Text excerpt:
☆ ☆ ☆ ☆ ☆

| Function | Ref. Model | I/O Data | SubAIMs | JSON MData | Profiles | Ref. Software | Conformance | Performance |
1 Functions
The Human-CAV Interaction (HCI) Subsystem has the function to recognise the human owner or renter, respond to humans’ commands and queries, converse with humans, manifests itself as a perceptible entity, exchange information with the Autonomous Motion Subsystem in response to humans’ requests, and communicate with HCIs on board other CAVs.
The Human-CAV Interaction (MMC-HCI) AIM:
| Receives | Point of View | User’s Point of View looking at environment. |
| Audio-Visual Scene Descriptors | Audio-Visual representation of the Environment. | |
| Audio Object | From Environment | |
| Text Object | From User | |
| Visual Object | From Environment. | |
| AMS-HCI Message | AMS response to HCI request. | |
| Ego-Remote HCI Message | Remote HCI to Ego HCI message. | |
| Produces | Text Object | HCI’s Text. |
| Speech Object | HCT’s avatar Speech. | |
| Audio Object | HCI’s avatar or FED Audio. | |
| Visual Object | HCI’s avatar or FED Visual. | |
| AMS-HCI Message | HCI request to AMS, e.g., Route or Point of View. | |
| Ego-Remote HCI Message | Ego HCI to Remote HCI message. |
2 Reference Model
Figure 1 depicts the Reference Model of the (CAV-) AIM.

Figure 1 – Reference Model of the Human-CAV Interaction (MMC-HCI) AIM
3 I/O Data
Table 1 specifies the Input and Output Data of the (CAV-) AIM.

☆ ☆ ☆ ☆ ☆

What you are asked to do:
Return the Human-CAV Interaction excerpt in full, reproducing every line without any change. This job doesn't use the material.

Dataset section:

☆ ☆ ☆ ☆ ☆

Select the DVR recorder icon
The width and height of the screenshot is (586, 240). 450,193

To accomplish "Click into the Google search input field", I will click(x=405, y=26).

☆ ☆ ☆ ☆ ☆

Task response:
| Function | Ref. Model | I/O Data | SubAIMs | JSON MData | Profiles | Ref. Software | Conformance | Performance |
1 Functions
The Human-CAV Interaction (HCI) Subsystem has the function to recognise the human owner or renter, respond to humans’ commands and queries, converse with humans, manifests itself as a perceptible entity, exchange information with the Autonomous Motion Subsystem in response to humans’ requests, and communicate with HCIs on board other CAVs.
The Human-CAV Interaction (MMC-HCI) AIM:
| Receives | Point of View | User’s Point of View looking at environment. |
| Audio-Visual Scene Descriptors | Audio-Visual representation of the Environment. | |
| Audio Object | From Environment | |
| Text Object | From User | |
| Visual Object | From Environment. | |
| AMS-HCI Message | AMS response to HCI request. | |
| Ego-Remote HCI Message | Remote HCI to Ego HCI message. | |
| Produces | Text Object | HCI’s Text. |
| Speech Object | HCT’s avatar Speech. | |
| Audio Object | HCI’s avatar or FED Audio. | |
| Visual Object | HCI’s avatar or FED Visual. | |
| AMS-HCI Message | HCI request to AMS, e.g., Route or Point of View. | |
| Ego-Remote HCI Message | Ego HCI to Remote HCI message. |
2 Reference Model
Figure 1 depicts the Reference Model of the (CAV-) AIM.

Figure 1 – Reference Model of the Human-CAV Interaction (MMC-HCI) AIM
3 I/O Data
Table 1 specifies the Input and Output Data of the (CAV-) AIM.